In a story on Healthcare Finance News, it seems that around 3/4ths of all the executives they polled have problems with this bill. Supposedly, they believe that health care overall will suffer because of the bill.
The poll was conducted by ANM Healthcare, a health care staffing and management services company, which seems like an unlikely source to be doing a poll like this in the first place. Their study indicates that 60% of the health care executives believe the reform bill will have a detrimental effect on their facilities ability to take care of patients. It also said only 22% of the executives polled believed this bill would help their hospitals, compared to 72% who felt the other way.
So what's the problem? It seems that the hospitals against the policy believe that there will be an increased demand for services if more people have health care coverage, and that will mean hiring more nurses and clinicians to take care of the overload. To me, this isn't a quality issue; it's a monetary issue, and thus it makes the health care executives look disingenuous.
I'm going to cut them kind of a break, but only because I kind of understand, even if I believe the study came to the incorrect conclusion. What hospitals have been trying to do over the last 10 years is control costs. They've reduced staff as much as state and federal regulations will allow them to do. They try to move patients in and out as quickly as possible because it means less expenses, plus the dollars they get paid, which are paltry by comparison to other industries, go further. Hospitals like the idea of more patients and more services being done, but don't like the idea of having to increase staff to handle the overload.

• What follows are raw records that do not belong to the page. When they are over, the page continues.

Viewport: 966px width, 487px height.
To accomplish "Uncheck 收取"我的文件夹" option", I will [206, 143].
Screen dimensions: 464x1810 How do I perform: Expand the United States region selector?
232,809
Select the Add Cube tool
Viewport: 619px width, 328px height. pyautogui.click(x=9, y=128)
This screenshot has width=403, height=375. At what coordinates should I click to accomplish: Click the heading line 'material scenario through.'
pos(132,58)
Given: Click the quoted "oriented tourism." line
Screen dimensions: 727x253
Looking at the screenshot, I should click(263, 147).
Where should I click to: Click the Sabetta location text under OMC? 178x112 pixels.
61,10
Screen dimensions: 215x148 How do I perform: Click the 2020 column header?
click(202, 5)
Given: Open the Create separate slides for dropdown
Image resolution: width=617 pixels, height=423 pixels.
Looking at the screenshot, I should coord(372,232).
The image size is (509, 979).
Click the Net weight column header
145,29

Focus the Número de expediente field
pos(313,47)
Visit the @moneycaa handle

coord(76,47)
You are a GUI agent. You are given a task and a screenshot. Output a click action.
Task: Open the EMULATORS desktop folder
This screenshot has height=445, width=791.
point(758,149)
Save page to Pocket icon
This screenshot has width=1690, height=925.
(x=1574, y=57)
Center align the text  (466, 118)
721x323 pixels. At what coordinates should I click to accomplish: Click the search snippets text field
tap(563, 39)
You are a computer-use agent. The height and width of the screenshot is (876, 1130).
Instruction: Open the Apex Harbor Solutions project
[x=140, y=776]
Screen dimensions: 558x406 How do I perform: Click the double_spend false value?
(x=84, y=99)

Of course it's a ridiculous argument overall. They're speculating on something that's never been proven to occur in the past. When more people started getting insurance coverage as part of negotiated union packages, it didn't mean everyone suddenly started running to the hospital or their physicians for frivolous services.
As a matter of fact, doctors still lament that most males wait until things are at their worst before going to see a doctor, instead of giving the doctors a better chance of taking care of something before it gets worse. Doctors love patients who have the ability to pay, and many of them are ready to absorb new patients without having many worries about whether they can handle them or not; it's not like they'll all be arriving on the same day.
I think the study has either been misinterpreted, the questions asked improperly, or CEOs aren't seeing this as the monetary boom they've kind of been waiting for. Sure, some states like New Jersey live off bad debt, but states like New York don't. More money in the coffers because more people have insurance; that's the smart way to go.